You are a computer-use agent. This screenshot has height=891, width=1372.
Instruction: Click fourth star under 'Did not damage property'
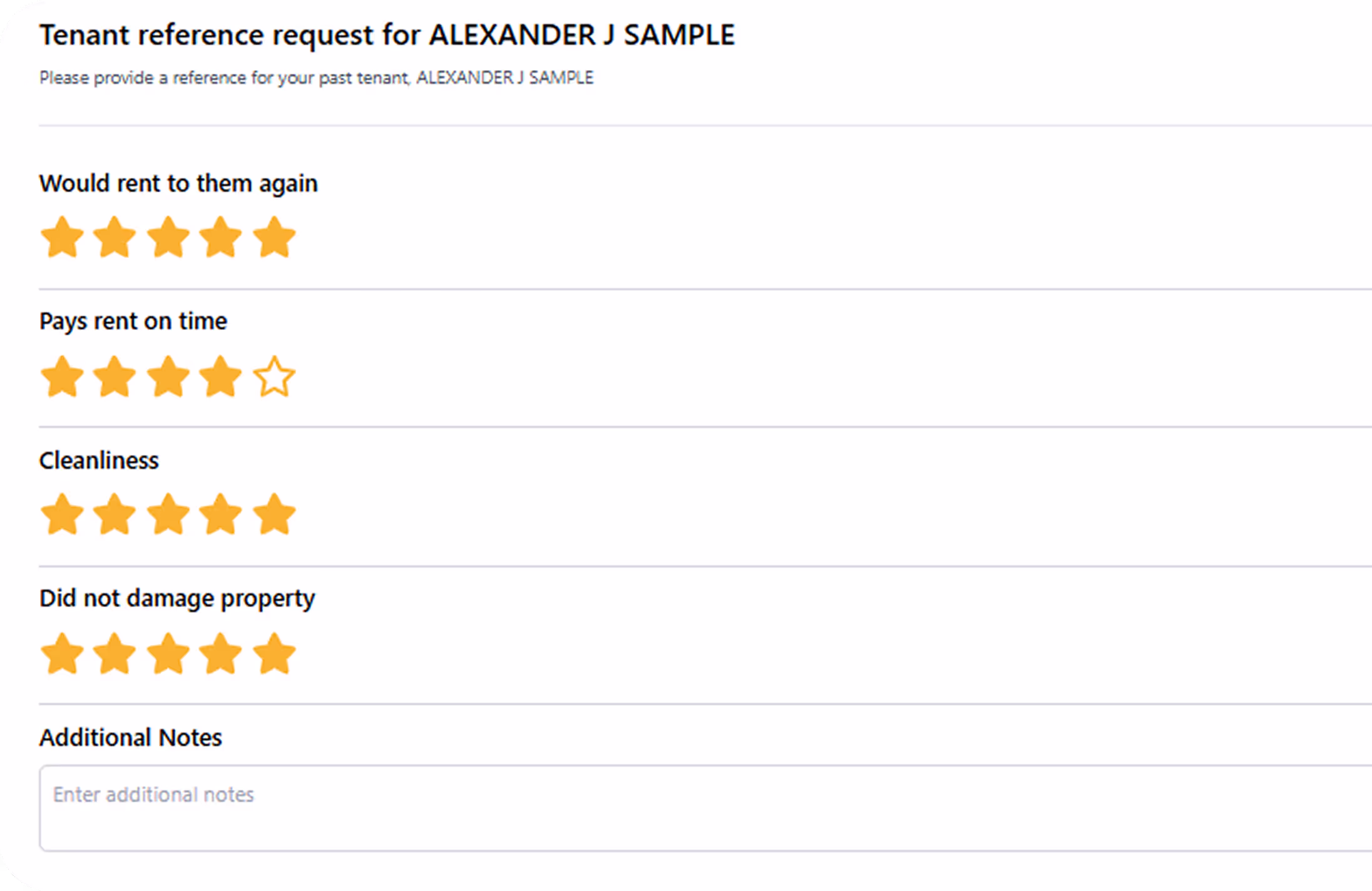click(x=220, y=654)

• • •

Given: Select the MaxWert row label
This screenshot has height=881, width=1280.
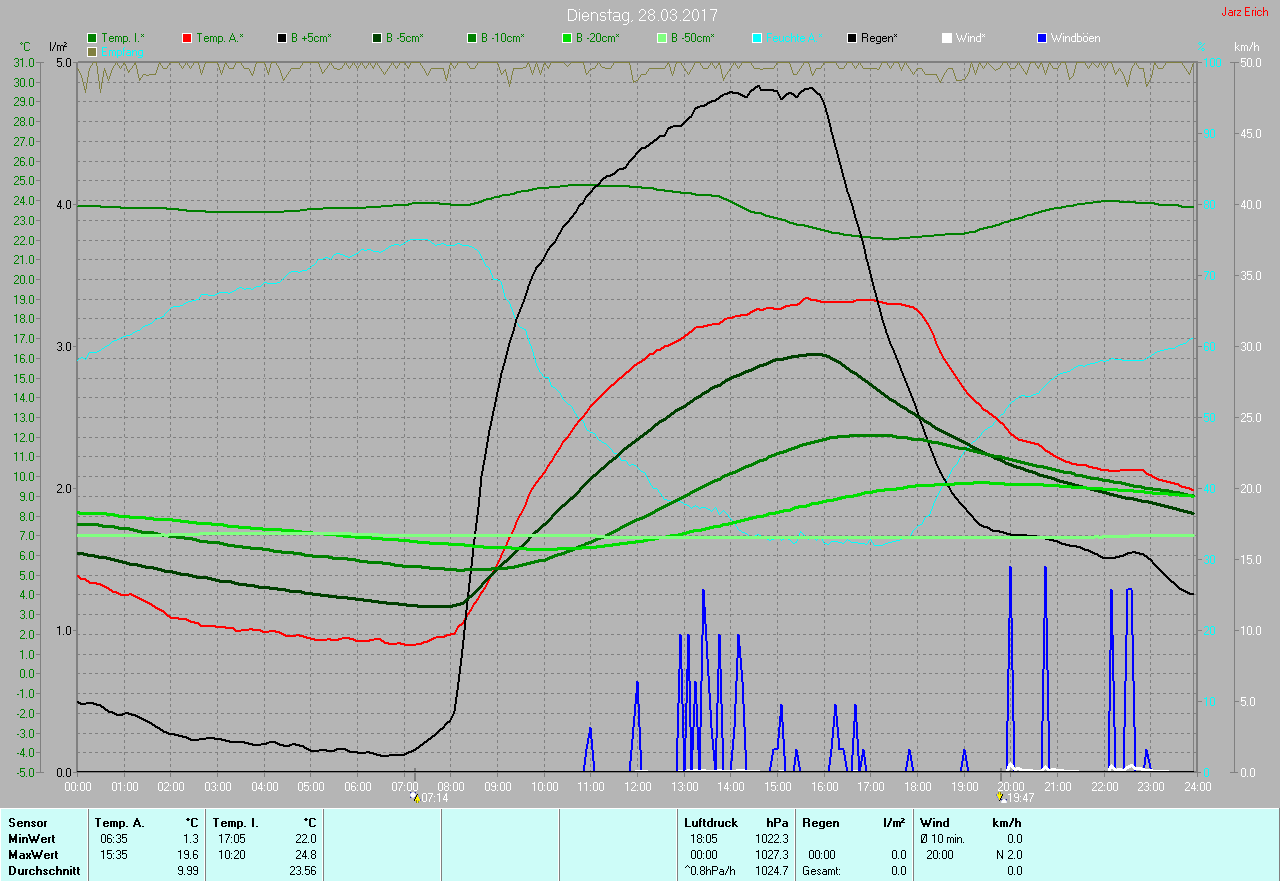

• • •

● **PROBLEM**:
Recast the lines that open with the line containing "Given: Select the MaxWert row label" and close with the one containing "This screenshot has height=881, width=1280." as a Markdown table with the columns Row and Text. Number each row and omit blank lines.

● **TASK OUTPUT**:
| Row | Text |
|---|---|
| 1 | Given: Select the MaxWert row label |
| 2 | This screenshot has height=881, width=1280. |